EXERCISE DETAILS: Render the listing below as a numbered list, leaving out any blank lines.

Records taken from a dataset
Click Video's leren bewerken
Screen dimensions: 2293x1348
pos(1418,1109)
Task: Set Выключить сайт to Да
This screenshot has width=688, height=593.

EXPECTED OUTPUT:
1. Click Video's leren bewerken
2. Screen dimensions: 2293x1348
3. pos(1418,1109)
4. Task: Set Выключить сайт to Да
5. This screenshot has width=688, height=593.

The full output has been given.